According to research from the University of Scranton, 92% of people who set New Year’s resolutions don’t achieve them. This could be because their goals are unreasonable, not measurable, or not specific enough. It can work better, though: Other research has found that when people set goals that are both specific and challenging, it can lead to a better outcome 90% of the time.

To begin setting your goals, consider making them SMART.

S = specific

M = measurable/motivational

A = attainable/adaptable

R = realistic/results oriented

T = timely/tangible/trackable

Your goals should be fun and inspire you, help you stay focused, and push you to reach your greatest potential.

Next, diversify your goals to keep things interesting and engaging. Goals can be physical, mental, emotional, qualitative, or quantitative. And, rather than starting each one with “This year…”, specify the term for your goal in the New Year as well. While some goals might be harder to measure than others (like mental or emotional goals), there are still ways to frame them that will make you likelier to achieve them.

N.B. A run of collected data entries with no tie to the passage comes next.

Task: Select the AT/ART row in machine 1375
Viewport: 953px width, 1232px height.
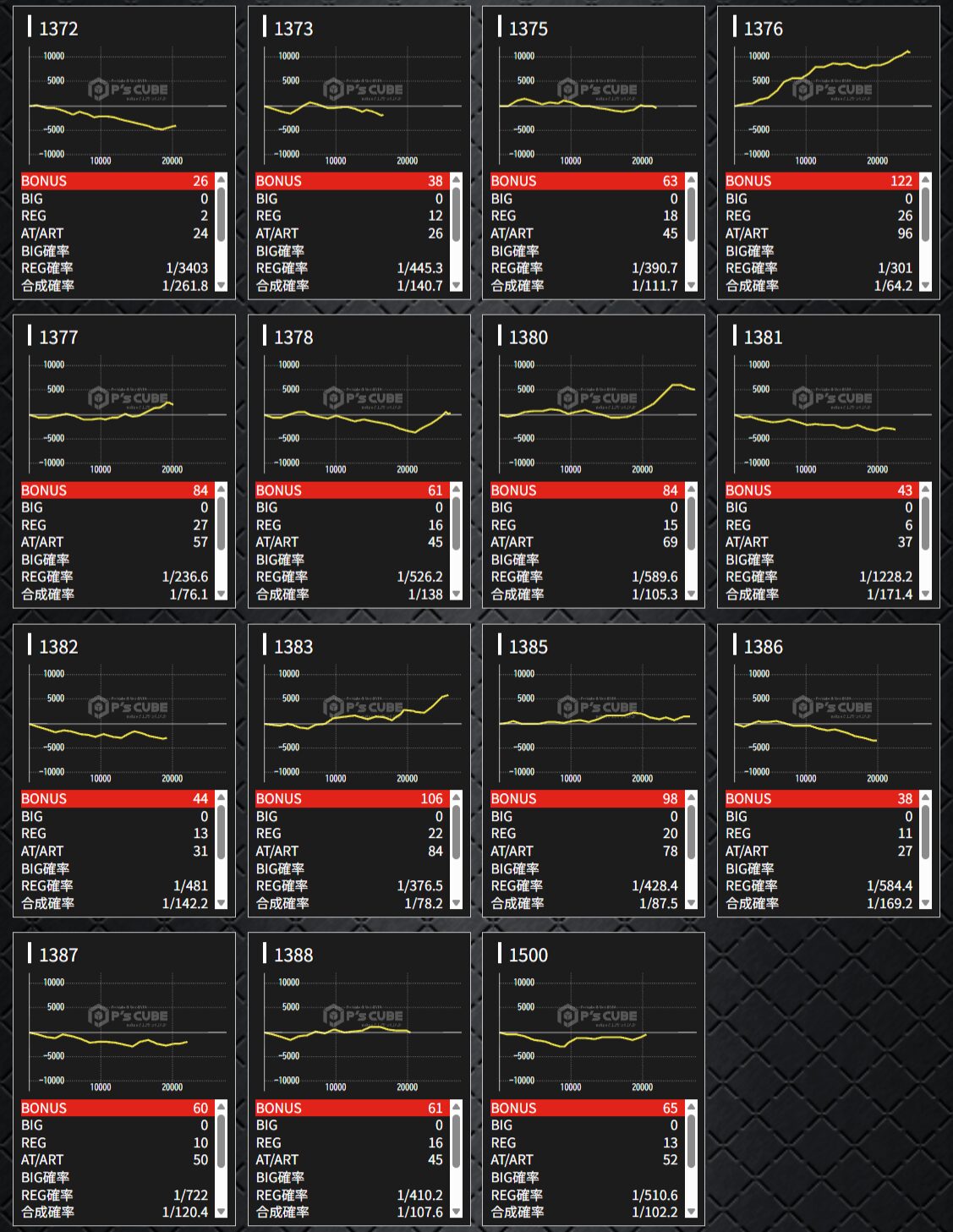Action: point(584,233)
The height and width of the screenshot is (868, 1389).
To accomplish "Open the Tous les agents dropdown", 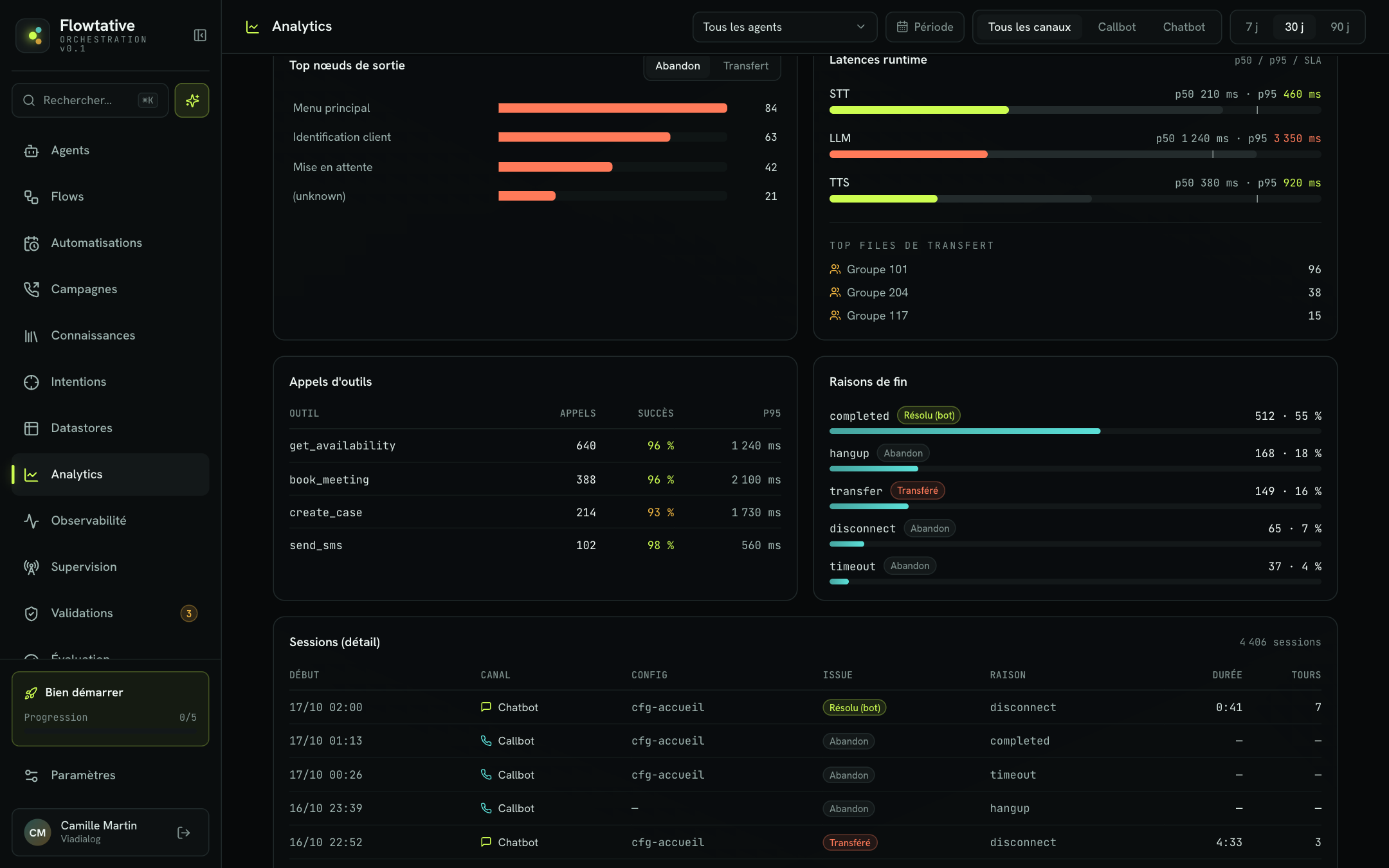I will [785, 27].
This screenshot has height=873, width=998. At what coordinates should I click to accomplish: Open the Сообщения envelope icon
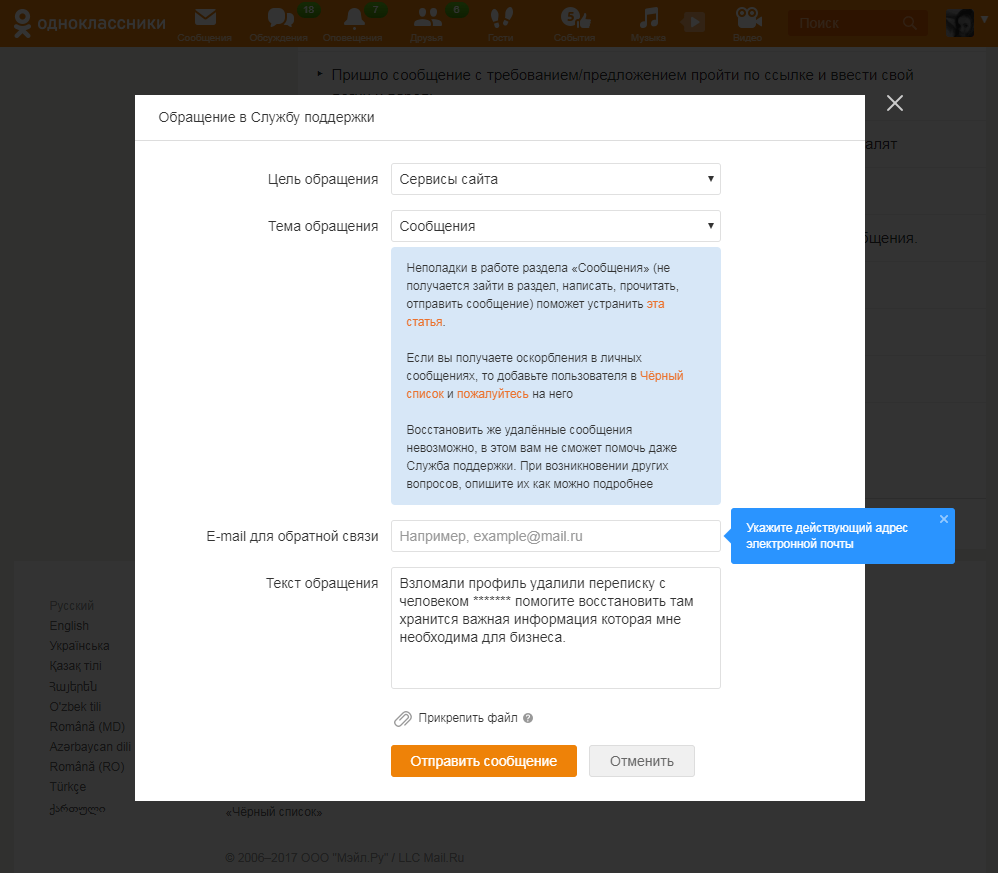click(x=205, y=18)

Short-term, mid-term, and long-term goals are all necessary. These help to motivate your actions. Short-term goals might cover the next two to three weeks. Mid-term goals could be achieved within four to six weeks, and long-term goals are in the 10- to 12-month range.

Here are some examples to help get you thinking.

Goal #1

“I will set aside 10 minutes for mobility work every day.”

This hits all the components above, being specific, measuring time and frequency, and being reasonable to achieve. On the other hand, the same goal could have looked like this: “I will become more flexible.” In this case, your intentions are in the right place, but this is far too ambiguous in too many ways.

Goal #2

“I will focus on how food makes me feel, not on the number on the scale.”

This goal is not measurable, but it’s specific, process-oriented, and tangible. It asks you to stop weighing yourself and worrying over it. Some people refer to this as “intuitive eating,” meaning you listen to your body and mind, above all else.

Goal #3

“I will back squat three times per week until I reach a 5% 1RM increase.”

This measurable and specific goal can be a mid or long-term goal depending on the athlete. It’s action-oriented, realistic, and trackable. The goal could have just been to increase the personal best by 5%; but with deliberate action, it’s more likely to be followed.

Goal #4

“I will work on accessory movements three times per week to attain one strict pull-up before the year ends.”

Similar to Goal #3, this is specific and action-oriented. It’s difficult to measure progress toward a pull-up because unlike a squat or deadlift number, getting bodyweight goals can be hard to measure. Learning accessory movements is the best way to stay on track and determine if you’re moving toward your goal. For example, if you’re able to do 10 ring rows whereas a month ago, you could only do five, it’s safe to say you’re getting closer.

Goal #5

“I will start a gratitude journal and write four things I am thankful for in my life every night.”

This goal is less about performance and more about improving one’s outlook on life. Happiness experts recommend using a gratitude journal to improve your perception of happiness. In fact, research has found (more than once) that writing down what you’re thankful for can help reduce stress.

Goal #6

“I will have the courage to accept missing lifts as a learning experience and a part of the game.”

Similar to the previous goal, this is a process goal for your mindset. It’s difficult to measure or track, but the objective is to learn to accept failure as a part of progress. What we think of as failing is not a step backward but a step toward learning.

Goal #7

“I will prepare for and participate in a local or regional competition within six months.”

Here is an example of a realistic mid-term goal that encourages you to take action. The time frame allows for flexibility in case of unforeseen circumstances. Knowing that you’ve got a big goal ahead can keep your training and mindset on track, moving forward.

Goal #8

“I will reward myself when I reach my first goal with a…”

Yes, don’t forget that reaching goals deserves rewards. “Celebrate all your successes, big and small.” That is a word of advice from our favorite astronaut, Chris Hadfield!